Xenogeneic renal preservation for transplantation in primates. I. Transient acute rejection response in autografts.

Abstract

SUMMARY A nonhuman primate model for xenogeneic renal preservation has been described which overcomes a number of immune phenomena previously felt to complicate this method. Macaque kidneys stored for 5 days in immunosuppressed baboons and reimplanted into the original donor evoked responses with elements of both hyperacute and first-set rejection. Although complement depletion and cellular invasion were shown to play a role in the attempted graft rejection, they were noted to be self-limited and spontaneously reversible. A moderate periglomerular, periarteriolar mononuclear cell invasion occurred within 24 hr of reimplantation. This invasion reached a peak at 7-10 days, when already accompanied by the appearance of focal and diffuse glomerular basement membrane thickening, to which were added hypertrophy of the parietal epithelium of Bowman's capsule and increased numbers of mesangial cells.
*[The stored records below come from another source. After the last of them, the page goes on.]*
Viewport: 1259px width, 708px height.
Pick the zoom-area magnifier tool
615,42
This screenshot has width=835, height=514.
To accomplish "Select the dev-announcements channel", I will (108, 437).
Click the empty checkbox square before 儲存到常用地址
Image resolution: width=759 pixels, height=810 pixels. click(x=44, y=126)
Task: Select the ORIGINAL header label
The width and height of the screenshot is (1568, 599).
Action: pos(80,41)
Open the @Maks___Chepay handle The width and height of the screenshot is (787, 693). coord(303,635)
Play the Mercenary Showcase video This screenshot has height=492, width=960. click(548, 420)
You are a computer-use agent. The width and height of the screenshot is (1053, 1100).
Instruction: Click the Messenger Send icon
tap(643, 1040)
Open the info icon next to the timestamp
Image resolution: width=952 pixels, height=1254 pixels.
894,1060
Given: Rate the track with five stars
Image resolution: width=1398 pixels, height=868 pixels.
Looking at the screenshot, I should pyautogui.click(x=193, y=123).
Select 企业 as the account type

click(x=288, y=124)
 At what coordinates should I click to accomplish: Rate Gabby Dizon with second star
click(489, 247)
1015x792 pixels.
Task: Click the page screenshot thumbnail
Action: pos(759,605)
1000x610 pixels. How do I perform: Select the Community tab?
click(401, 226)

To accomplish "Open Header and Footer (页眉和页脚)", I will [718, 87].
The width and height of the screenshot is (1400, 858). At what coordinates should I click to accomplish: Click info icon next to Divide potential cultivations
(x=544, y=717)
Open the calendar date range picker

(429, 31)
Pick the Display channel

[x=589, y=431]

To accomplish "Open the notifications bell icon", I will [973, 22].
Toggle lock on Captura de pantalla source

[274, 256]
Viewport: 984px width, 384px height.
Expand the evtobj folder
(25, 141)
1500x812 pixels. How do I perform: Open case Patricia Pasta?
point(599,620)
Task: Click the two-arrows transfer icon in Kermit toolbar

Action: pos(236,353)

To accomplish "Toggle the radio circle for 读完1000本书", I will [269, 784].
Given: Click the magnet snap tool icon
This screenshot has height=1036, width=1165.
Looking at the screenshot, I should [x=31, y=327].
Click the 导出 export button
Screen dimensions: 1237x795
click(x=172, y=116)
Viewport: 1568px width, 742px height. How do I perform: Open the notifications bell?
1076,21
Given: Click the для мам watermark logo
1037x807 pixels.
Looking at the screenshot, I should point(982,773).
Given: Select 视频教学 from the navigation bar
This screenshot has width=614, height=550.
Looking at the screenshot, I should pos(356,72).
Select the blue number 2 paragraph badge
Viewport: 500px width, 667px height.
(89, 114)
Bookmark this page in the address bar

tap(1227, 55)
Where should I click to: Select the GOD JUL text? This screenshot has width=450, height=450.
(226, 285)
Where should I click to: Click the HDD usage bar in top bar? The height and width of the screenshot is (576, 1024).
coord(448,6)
At 14 days, the infiltrate began to wane, and it gradually disappeared by 28 days. The glomerular changes also disappeared, but elements were still present after 4 months. At 6 months, parenchymal architecture was normal. Dramatic depressions in peripheral lymphocyte and C3 levels accompanied the changes during the 24 hr postreimplantation. Although the total lymphocyte count returned to normal after 7 days, 4 months were required for a reversion of peripheral complement levels. All kidneys eventually went on to function for prolonged periods without evidence of physiological or histological change. These results have established the feasibility and potential value of in vivo xenogeneic storage.